▶ **The task**: Could you copy, unchanged, the rows that open with the line containing "Select the Xbox Game Bar、捕获、游戏模式 text" and close with the line containing "pos(447,260)", both lines included, and omit the pictures?

▶ **Supplied data**:
● ● ●
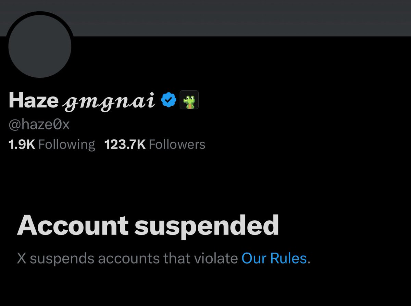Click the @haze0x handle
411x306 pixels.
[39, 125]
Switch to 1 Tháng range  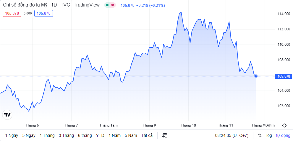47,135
● ● ●
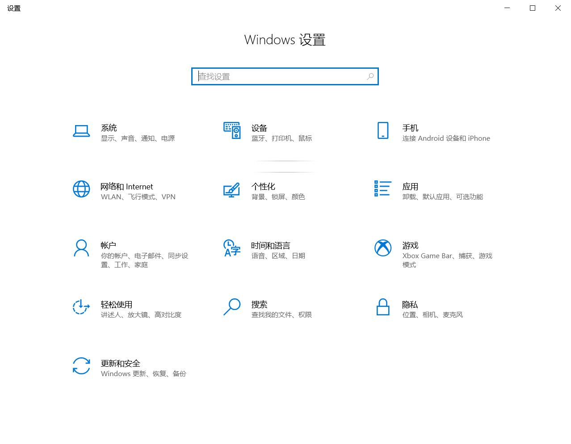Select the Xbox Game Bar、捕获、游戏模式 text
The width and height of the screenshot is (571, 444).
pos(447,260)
● ● ●
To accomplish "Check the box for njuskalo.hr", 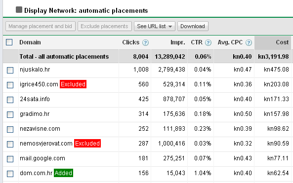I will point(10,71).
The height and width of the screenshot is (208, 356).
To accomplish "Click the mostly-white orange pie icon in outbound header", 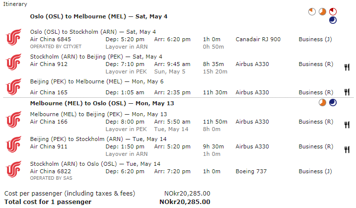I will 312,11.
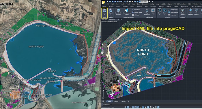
● ● ●
▶ **Exercise result**:
Select the Xbox Game Bar、捕获、游戏模式 text
The width and height of the screenshot is (571, 444).
pos(447,260)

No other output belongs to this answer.